Московское училище того времени, подталкиваемое общим движением вне его, вылезало из традиций покойного Прянишникова, оно уже являлось оппозиционным и к Академии, и отчасти к передвижникам. Говорю «отчасти», потому что один из столпов передвижничества, Н.А.Касаткин, был в числе профессуры и играл видную роль.
Среди скромного состава руководителей, пожалуй, только двое имели определенные физиономии как педагоги: Касаткин и Пастернак.
Аккуратный до минуты в занятиях, Касаткин умел напрягать внимание ученика. Бытовая и психологическая выразительность были его основными устремлениями, к которым он вел и нас. Суровая честность человека, охваченного натурализмом, была в Николае Алексеевиче. И по внешности, до тонко сжатых губ, казался он закованным в натуралистическую неизбежность. Словно когда-то, раз в жизни, пришибло его какое-то мерзкое, непоправимое событие и обезрадостило для него окружающее, и только эту одну сторону он и видел в нем. Натура потеряла стиль и многообразие выразительности. И весь свой живописный талант и деятельность чувств Касаткин подчинил этому.
В те дни мне нравилось заниматься у него, внимательно, по сантиметру ощупывать покровы человеческой кожи и заражаться подвижнической суровостью руководителя.
Но тогда вошло в моду темпераментное письмо, и на следующем этапа я попадаю в лапы этого приема с уширением до лопаты кистей и со швырянием па холст краски.

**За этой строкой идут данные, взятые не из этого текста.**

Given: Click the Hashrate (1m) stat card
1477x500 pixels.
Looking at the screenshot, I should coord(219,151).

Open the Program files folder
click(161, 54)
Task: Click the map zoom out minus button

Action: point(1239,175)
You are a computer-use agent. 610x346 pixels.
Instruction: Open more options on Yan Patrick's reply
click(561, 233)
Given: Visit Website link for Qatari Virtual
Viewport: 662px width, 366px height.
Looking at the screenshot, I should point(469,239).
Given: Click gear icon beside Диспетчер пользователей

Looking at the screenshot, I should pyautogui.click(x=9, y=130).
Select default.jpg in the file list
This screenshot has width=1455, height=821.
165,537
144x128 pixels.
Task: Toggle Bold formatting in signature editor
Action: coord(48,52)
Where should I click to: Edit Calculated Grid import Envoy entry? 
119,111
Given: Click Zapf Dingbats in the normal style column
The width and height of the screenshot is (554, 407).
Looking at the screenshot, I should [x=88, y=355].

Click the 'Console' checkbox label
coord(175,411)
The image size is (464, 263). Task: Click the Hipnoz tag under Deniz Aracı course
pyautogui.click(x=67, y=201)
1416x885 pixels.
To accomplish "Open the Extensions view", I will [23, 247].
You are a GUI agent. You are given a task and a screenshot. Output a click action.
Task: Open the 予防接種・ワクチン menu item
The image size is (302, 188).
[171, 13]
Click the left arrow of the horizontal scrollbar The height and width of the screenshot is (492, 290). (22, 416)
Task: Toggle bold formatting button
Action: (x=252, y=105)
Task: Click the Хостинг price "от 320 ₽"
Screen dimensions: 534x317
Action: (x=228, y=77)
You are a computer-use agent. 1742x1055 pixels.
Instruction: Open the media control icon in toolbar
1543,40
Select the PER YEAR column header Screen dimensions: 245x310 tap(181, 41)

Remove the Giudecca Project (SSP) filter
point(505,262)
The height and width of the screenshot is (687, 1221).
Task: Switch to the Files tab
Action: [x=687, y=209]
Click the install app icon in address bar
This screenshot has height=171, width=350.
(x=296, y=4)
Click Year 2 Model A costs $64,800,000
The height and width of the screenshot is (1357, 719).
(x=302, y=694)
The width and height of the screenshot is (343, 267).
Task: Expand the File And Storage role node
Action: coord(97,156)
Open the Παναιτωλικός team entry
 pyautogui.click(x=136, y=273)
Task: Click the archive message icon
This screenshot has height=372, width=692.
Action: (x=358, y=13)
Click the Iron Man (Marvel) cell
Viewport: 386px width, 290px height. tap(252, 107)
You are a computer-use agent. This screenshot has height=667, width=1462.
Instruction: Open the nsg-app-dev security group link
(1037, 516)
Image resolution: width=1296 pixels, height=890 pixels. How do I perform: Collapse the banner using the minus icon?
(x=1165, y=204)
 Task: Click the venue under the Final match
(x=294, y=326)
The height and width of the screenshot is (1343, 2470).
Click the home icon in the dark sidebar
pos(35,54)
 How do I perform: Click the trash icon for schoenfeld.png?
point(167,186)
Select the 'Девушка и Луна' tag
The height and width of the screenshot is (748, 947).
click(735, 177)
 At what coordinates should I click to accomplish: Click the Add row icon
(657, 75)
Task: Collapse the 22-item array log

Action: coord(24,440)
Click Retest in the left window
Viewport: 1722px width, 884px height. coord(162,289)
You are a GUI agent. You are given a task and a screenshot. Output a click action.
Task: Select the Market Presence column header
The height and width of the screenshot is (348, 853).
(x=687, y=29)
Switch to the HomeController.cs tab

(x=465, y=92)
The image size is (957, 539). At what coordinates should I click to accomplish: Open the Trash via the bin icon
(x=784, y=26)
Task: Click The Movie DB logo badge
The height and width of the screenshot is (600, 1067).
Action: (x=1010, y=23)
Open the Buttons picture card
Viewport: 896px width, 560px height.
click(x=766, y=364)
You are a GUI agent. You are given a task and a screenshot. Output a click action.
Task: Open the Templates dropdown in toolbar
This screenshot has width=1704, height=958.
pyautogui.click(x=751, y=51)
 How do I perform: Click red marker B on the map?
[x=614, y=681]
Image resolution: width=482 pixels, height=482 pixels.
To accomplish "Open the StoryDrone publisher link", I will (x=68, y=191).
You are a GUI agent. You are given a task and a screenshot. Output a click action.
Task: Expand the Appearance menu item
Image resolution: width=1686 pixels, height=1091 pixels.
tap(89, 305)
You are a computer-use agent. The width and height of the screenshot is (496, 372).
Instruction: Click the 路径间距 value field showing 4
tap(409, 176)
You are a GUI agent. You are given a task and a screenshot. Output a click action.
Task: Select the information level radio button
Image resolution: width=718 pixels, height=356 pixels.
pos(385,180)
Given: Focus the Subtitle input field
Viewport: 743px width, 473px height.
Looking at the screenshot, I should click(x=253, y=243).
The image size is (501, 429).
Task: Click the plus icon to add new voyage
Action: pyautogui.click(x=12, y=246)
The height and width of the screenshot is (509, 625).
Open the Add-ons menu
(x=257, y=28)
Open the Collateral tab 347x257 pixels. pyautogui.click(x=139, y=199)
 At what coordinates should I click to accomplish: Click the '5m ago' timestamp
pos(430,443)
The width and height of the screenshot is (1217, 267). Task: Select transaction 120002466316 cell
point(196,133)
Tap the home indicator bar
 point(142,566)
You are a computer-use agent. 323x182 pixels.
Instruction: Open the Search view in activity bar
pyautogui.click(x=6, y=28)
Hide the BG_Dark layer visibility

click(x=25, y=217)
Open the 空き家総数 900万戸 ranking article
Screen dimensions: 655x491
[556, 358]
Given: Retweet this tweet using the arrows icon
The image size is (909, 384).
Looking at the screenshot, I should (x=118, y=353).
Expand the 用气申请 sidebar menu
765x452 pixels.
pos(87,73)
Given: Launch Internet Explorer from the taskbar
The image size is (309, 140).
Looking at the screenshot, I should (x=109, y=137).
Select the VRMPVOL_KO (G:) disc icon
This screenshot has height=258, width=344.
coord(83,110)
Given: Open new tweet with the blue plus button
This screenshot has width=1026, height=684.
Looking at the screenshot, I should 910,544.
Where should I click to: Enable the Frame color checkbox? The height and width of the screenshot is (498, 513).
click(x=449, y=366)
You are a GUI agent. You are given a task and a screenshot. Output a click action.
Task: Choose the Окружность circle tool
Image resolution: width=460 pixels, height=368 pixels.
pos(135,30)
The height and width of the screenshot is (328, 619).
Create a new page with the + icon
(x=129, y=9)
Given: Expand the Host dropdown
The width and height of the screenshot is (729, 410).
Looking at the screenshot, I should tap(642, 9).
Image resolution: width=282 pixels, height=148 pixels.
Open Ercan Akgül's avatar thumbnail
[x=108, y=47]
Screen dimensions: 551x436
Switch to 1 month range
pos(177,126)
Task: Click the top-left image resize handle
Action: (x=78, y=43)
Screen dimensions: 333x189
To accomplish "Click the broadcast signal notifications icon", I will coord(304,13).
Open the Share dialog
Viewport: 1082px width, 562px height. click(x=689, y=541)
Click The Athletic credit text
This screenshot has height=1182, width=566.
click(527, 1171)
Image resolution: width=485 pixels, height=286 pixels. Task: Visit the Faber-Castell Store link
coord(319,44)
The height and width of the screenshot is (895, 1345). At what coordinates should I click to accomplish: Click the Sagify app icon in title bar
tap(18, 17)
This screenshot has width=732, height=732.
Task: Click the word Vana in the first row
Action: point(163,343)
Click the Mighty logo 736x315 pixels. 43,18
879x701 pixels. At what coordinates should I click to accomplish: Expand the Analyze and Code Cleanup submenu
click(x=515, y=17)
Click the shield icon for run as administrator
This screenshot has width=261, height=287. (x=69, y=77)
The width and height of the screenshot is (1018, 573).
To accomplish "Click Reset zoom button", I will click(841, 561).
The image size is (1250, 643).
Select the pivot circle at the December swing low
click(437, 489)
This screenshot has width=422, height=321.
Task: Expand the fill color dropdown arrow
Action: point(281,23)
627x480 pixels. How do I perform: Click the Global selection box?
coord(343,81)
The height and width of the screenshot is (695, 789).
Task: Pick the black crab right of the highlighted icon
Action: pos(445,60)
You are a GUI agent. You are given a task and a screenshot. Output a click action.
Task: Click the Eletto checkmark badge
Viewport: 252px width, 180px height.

Пастернак — это мюнхенский модернист. В преподавании рисунка он был одержим Францем Штуком, а в живописи — вошедшим тогда в моду Цорном. Остановкой на немцах он, пожалуй, приносил пользу, сдерживая наши преждевременные порывы за границу Эльзас-Лотарингии, к безумцам цвета и формы — французам.
Вторым, чередующимся с Пастернаком, был Архипов — удивительно бесхарактерный в педагогике человек, так не похожий на Архипова в живописи. Преподавал он нерешительно, словно передавал ученику контрабанду.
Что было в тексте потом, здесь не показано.